### What you will do
Starting at the line that contains "How do I perform: Go", please transcribe every line through the end of the entries, exactly and with no pictures.

(Records for processing)

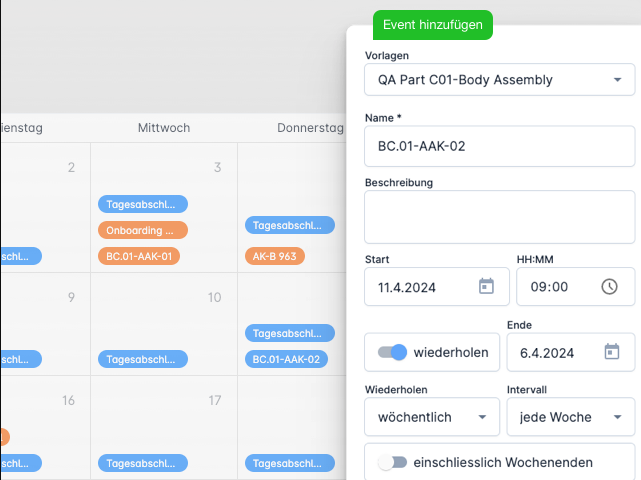Click into the Name input field
The image size is (641, 480).
[x=500, y=146]
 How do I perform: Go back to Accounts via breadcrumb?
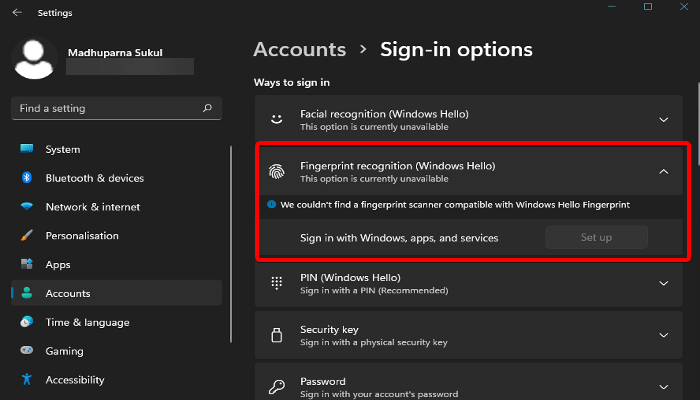click(x=299, y=49)
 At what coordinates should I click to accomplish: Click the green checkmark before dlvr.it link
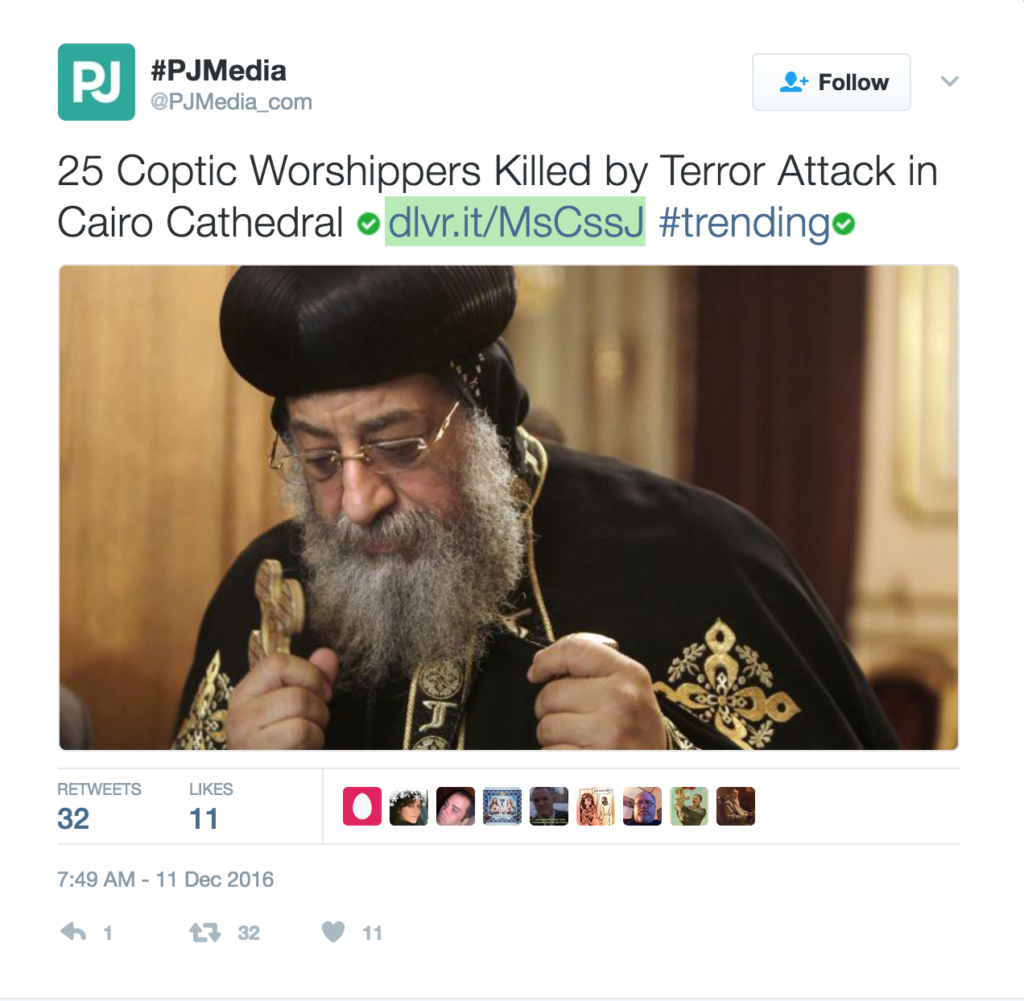pyautogui.click(x=369, y=224)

(End Records for processing)

### Answer box
 How do I perform: Go back to Accounts via breadcrumb?
click(x=299, y=49)
 At what coordinates should I click to accomplish: Click the green checkmark before dlvr.it link
pyautogui.click(x=369, y=224)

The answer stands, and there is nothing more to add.